Events
The MSRC regularly hosts Colloquium talks and research conferences. In this academic year, they typically take place on Monday between 4-5 pm in MAPTC 0G/018,
Upcoming:
Date: 21 October 2024
Talk 1 (4-4:30)
Speaker: Emily Gribbin, MSRC, QUB
Title: "Capturing Fleeting Moments: Compound Moves in Reversible Jump MCMC for Changepoint Detection in Single Molecule Imaging"
Abstract: "The development of non-small cell lung cancer is in part due to mutations in the DNA of Epidermal Growth Factor Receptor (EGFR) proteins, which can trigger unpredictable clustering of the EGFRs on the cell membrane. Analysing the spatial arrangement of these protein clusters can provide a better understanding of the underlying molecular processes leading to cancer development and aid in the development of treatments.
Fluorescence Localisation Imaging with Photobleaching (FLImP) (Iyer et. al., 2024) is a single molecule imaging technique which relies on the sequential photobleaching of fluorescent molecules, known as fluorophores, bound to the EGFRs on the cell surface. This photobleaching creates a staircase-like pattern in the one-dimensional fluorophore intensity profiles, as the fluorophores turn off one-by-one. Each FLImP dataset comprises of millions of these one-dimensional intensity profiles but, using the current approach, only a small fraction will be suitable for further analysis. This is in part due to fluorophores displaying complex bleaching profiles whereby they experience short-lived ‘off’ states, known as blink[1]events and longer-lived temporary ‘dark-states’. By considering the number and locations of these photobleach and ‘off’ state events as a changepoint problem, we can estimate the number of fluorophores active in each frame.
The research presented outlines the use of reversible jump Markov chain Monte Carlo for changepoint detection to model the number of active fluorophores in each frame (Green, 1995). We introduce compound moves to better capture the short-lived ‘off’ states, often overlooked using traditional methods. Using a simulation study and application to one-dimensional FLImP data, we demonstrate that the introduction of compound moves allows complex bleaching profiles to be accurately modelled and enables a larger number of FLImP tracks to be used for downstream processing."
Talk 2 (4:30-5)
Speaker: Ana Bensabat, Coimbra University
Title: "Mathematical Influences of Cell Substrate on Migration & Deformation"

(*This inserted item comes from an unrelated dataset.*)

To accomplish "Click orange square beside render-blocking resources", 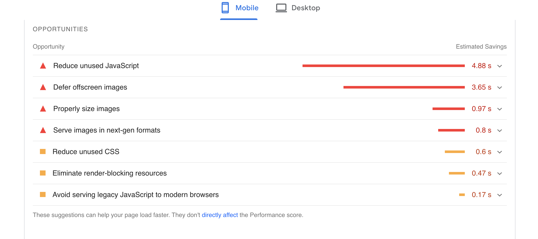I will (43, 173).

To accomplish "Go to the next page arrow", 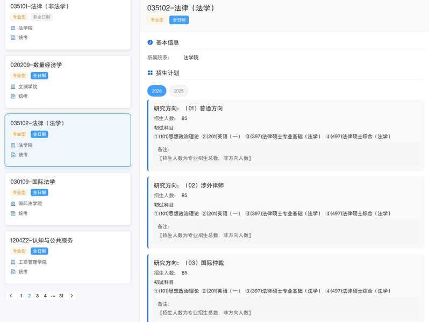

Abstract: "Cell migration and deformation play key roles in several physiological and pathological processes. The underlying substrate influences both the cell mobility and cell shape. Endothelial cells cover the interior of blood vessels and their elongated form prevents the formation of atherosclerotic lesions. In this work,
we present a phase field model for the deformation of endothelial cells on a micro-grooved substrate and the conditions of nucleus entrapment in the grooves (caging) are studied. We introduce a non-local term that prevents the cell domain from splitting in conditions of high adhesion and curvature. Our numerical simulations show that the main driver of nucleus caging is the cell-substrate adhesion. Caging occurs for high adhesions and for nuclei with rigidities close to or inferior to that of the cell. We further verified that the geometry of the grooved substrate is determinant in the caging processes. Deeper and shallower grooves are more favorable to nucleus penetration and caging. These findings are in agreement with
experimental results found in the literature."